Exercise requirements: Please rescale the data between the lines holding "Can employers contact" and "Memberships (506, 210)", inclusive. Write out each of those lines again with the requests included, multiplying every coordinate in the answers by 1.15 and rounding to the nearest whole number, halves up.
[start Records to process]
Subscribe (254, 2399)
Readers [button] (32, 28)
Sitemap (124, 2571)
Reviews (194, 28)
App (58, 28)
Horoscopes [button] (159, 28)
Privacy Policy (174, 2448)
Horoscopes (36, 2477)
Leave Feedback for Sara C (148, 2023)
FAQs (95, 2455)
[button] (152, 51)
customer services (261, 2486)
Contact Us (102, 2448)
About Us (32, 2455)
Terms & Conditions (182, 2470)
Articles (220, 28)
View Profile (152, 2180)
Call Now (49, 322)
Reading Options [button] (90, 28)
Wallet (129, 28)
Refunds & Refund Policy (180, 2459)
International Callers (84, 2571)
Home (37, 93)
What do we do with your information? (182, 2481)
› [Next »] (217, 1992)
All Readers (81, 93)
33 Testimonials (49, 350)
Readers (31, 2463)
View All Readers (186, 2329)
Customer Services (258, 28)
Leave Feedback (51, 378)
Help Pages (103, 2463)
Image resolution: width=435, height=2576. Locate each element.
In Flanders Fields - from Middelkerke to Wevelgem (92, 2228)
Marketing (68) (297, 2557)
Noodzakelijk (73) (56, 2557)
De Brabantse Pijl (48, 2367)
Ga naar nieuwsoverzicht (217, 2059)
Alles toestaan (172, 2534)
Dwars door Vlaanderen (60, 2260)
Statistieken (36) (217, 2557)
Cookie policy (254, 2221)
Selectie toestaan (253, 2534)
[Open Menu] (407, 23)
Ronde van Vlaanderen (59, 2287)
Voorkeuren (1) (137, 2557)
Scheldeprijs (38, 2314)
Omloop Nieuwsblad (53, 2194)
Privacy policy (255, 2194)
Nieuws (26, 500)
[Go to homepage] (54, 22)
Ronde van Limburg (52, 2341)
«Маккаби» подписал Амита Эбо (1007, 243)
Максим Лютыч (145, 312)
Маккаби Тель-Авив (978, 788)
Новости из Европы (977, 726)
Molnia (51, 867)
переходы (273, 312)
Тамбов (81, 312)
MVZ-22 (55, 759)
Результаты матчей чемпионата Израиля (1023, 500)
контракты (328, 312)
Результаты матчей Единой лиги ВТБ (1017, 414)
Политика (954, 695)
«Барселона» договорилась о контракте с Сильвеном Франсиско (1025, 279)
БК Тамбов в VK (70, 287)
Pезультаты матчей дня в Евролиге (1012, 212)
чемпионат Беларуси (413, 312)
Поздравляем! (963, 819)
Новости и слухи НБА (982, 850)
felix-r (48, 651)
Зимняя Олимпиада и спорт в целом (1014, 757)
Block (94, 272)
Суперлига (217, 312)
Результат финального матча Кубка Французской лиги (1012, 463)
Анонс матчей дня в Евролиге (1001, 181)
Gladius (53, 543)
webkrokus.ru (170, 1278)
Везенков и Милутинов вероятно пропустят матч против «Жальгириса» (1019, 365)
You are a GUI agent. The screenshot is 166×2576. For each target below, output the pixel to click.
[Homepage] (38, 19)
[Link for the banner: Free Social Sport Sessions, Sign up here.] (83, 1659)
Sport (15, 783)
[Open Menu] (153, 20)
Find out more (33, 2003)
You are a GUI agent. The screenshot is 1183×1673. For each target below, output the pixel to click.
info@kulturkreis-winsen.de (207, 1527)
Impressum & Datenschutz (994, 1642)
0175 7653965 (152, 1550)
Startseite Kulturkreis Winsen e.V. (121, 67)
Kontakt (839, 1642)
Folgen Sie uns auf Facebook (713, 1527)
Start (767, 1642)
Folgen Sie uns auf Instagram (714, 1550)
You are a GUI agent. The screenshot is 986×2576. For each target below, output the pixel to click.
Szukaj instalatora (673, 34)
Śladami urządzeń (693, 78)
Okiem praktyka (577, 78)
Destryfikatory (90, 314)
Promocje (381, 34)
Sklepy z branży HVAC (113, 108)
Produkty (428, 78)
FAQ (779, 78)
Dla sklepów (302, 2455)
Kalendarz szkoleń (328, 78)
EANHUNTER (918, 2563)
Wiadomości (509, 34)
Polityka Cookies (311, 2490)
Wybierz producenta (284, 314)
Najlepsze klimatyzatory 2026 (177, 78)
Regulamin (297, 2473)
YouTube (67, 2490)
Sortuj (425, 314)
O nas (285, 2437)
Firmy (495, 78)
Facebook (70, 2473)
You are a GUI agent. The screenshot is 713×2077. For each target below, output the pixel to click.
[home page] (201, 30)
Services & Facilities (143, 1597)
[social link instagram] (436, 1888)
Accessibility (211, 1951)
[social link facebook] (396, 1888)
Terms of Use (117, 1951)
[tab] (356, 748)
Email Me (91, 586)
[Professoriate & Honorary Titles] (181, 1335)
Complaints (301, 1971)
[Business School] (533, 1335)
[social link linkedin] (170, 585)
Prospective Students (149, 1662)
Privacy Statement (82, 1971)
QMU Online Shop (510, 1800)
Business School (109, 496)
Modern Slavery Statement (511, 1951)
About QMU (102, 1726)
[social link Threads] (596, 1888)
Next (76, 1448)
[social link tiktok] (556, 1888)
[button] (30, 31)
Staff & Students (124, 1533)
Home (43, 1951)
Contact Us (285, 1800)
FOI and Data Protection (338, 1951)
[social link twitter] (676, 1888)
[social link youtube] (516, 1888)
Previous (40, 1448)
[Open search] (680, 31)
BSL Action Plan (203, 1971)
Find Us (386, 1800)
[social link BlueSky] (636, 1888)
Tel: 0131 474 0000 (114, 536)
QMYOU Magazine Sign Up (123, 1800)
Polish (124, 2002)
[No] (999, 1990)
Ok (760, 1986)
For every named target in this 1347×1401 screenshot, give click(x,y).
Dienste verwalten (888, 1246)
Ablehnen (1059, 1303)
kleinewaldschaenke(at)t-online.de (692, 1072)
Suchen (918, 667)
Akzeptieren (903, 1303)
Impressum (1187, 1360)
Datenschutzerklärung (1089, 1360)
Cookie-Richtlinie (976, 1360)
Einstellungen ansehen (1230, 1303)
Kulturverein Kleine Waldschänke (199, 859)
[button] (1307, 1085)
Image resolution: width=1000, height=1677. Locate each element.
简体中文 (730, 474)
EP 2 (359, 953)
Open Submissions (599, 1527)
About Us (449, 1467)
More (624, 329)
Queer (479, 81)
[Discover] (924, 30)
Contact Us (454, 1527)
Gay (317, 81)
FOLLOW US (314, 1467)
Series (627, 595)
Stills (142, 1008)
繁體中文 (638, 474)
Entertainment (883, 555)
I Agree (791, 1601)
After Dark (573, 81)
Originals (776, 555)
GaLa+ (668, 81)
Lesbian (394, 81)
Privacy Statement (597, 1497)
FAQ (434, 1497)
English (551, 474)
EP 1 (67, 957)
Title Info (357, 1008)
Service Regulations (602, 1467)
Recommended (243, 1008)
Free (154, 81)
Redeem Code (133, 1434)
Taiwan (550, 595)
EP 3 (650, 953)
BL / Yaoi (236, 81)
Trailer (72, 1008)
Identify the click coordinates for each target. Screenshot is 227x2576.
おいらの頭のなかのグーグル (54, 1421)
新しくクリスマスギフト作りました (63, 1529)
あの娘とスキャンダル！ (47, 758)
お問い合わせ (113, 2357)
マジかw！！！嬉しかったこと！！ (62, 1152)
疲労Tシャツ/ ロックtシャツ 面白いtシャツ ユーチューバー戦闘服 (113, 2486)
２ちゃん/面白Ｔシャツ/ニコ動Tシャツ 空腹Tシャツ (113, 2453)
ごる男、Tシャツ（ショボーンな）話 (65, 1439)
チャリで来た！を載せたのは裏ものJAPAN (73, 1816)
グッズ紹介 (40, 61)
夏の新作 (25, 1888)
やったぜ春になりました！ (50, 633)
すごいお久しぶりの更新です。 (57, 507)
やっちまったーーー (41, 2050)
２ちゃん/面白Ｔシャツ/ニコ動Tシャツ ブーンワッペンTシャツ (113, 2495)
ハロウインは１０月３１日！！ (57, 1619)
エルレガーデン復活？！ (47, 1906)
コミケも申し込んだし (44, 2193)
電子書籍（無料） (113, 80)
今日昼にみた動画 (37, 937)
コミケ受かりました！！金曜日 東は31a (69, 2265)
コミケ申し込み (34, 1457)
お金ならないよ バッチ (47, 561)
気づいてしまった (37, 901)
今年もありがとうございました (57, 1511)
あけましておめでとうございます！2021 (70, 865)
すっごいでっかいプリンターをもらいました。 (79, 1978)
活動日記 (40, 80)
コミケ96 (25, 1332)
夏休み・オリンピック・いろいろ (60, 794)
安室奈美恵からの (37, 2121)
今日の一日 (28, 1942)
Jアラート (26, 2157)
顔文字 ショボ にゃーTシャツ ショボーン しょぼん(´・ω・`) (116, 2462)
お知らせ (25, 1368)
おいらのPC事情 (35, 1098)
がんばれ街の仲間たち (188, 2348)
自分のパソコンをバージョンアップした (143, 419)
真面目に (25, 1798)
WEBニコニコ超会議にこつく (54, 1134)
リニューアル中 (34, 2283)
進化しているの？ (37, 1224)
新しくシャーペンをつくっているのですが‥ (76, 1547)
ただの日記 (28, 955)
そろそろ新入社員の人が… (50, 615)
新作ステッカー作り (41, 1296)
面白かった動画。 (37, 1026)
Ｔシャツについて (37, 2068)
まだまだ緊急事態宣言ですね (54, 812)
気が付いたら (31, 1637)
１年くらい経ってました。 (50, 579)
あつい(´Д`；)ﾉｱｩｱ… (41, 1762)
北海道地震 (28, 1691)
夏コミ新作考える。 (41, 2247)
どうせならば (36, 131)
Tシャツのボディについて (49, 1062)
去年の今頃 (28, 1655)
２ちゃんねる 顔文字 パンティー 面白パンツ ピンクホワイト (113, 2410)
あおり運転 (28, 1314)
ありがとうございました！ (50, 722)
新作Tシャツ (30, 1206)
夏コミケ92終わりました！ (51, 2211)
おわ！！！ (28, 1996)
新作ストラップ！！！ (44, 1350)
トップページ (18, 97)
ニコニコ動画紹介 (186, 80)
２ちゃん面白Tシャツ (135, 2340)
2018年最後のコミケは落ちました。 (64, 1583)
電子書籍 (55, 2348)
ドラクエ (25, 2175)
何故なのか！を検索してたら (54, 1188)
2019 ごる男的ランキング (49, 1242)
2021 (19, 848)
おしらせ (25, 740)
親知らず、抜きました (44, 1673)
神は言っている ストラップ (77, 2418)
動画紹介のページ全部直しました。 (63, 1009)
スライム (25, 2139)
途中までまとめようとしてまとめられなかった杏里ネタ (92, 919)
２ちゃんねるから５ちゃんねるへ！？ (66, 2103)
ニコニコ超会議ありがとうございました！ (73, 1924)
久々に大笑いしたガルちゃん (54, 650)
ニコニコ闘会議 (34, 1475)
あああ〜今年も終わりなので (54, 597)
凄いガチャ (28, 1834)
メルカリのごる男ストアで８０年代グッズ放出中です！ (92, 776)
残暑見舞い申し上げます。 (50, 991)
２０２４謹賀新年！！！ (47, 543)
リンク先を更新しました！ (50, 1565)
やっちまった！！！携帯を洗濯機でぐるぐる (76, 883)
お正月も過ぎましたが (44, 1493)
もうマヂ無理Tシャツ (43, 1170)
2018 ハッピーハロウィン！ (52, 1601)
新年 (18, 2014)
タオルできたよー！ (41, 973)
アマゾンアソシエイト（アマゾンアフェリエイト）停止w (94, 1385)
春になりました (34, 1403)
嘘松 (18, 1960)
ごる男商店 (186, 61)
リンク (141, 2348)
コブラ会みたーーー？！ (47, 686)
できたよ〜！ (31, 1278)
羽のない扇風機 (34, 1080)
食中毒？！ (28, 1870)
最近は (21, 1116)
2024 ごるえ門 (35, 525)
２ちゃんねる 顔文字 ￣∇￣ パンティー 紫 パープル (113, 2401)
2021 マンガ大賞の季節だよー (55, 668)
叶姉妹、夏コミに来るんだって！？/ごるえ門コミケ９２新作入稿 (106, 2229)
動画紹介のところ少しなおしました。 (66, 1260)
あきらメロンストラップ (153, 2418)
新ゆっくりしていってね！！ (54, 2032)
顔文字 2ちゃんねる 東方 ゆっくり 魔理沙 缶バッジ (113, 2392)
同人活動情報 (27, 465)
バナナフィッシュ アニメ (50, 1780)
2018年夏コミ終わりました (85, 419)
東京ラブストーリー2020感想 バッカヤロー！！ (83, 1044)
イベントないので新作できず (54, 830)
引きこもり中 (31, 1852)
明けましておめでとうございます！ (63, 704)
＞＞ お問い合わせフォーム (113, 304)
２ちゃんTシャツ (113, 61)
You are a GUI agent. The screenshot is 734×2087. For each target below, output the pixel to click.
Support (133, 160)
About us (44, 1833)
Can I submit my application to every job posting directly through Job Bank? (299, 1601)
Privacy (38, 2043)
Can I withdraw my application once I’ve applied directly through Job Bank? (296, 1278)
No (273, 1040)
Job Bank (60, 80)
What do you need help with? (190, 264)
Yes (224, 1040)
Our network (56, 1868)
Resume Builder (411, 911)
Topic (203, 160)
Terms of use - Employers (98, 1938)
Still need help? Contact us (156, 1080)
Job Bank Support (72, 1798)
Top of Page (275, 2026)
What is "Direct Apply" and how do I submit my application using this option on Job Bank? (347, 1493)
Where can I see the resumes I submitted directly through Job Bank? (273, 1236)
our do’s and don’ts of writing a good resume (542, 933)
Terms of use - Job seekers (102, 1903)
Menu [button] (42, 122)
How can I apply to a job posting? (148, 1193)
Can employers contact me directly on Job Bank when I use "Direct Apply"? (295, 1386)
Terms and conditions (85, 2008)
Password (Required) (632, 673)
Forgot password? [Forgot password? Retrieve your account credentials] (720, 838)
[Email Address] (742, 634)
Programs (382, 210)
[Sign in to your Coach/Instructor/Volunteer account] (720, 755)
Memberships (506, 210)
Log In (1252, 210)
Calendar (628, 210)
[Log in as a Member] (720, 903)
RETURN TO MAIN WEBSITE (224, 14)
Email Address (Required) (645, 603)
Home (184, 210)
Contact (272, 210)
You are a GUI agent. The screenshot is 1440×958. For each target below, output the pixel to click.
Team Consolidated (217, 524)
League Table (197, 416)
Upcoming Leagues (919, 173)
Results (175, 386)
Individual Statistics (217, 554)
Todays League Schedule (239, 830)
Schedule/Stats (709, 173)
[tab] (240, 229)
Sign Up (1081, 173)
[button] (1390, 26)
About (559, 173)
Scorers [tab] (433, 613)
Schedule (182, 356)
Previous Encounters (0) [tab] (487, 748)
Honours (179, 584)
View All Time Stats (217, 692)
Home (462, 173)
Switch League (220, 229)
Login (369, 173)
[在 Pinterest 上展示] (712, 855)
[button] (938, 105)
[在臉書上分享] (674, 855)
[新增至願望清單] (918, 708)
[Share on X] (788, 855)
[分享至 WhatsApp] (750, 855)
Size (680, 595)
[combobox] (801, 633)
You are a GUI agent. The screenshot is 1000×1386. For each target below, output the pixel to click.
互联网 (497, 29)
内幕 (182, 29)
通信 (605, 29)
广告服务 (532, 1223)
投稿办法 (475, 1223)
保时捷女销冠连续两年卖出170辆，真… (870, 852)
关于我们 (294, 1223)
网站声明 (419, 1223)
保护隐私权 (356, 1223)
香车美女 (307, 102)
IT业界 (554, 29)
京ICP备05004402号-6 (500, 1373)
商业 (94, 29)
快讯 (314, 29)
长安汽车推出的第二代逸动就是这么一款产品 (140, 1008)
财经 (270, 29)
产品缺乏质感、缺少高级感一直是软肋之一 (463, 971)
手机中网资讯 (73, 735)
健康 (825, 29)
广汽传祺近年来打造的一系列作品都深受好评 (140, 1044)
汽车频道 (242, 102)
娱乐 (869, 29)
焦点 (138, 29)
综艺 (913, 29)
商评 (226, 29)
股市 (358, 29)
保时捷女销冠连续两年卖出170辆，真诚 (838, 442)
[end Records to process]
Exercise result:
Can employers contact me directly on Job Bank when I use "Direct Apply"? (339, 1594)
Terms and conditions (98, 2309)
Password (Required) (727, 774)
Forgot password? [Forgot password? Retrieve your account credentials] (828, 964)
[Email Address] (853, 729)
Programs (439, 242)
[Sign in to your Coach/Instructor/Volunteer account] (828, 868)
Memberships (582, 242)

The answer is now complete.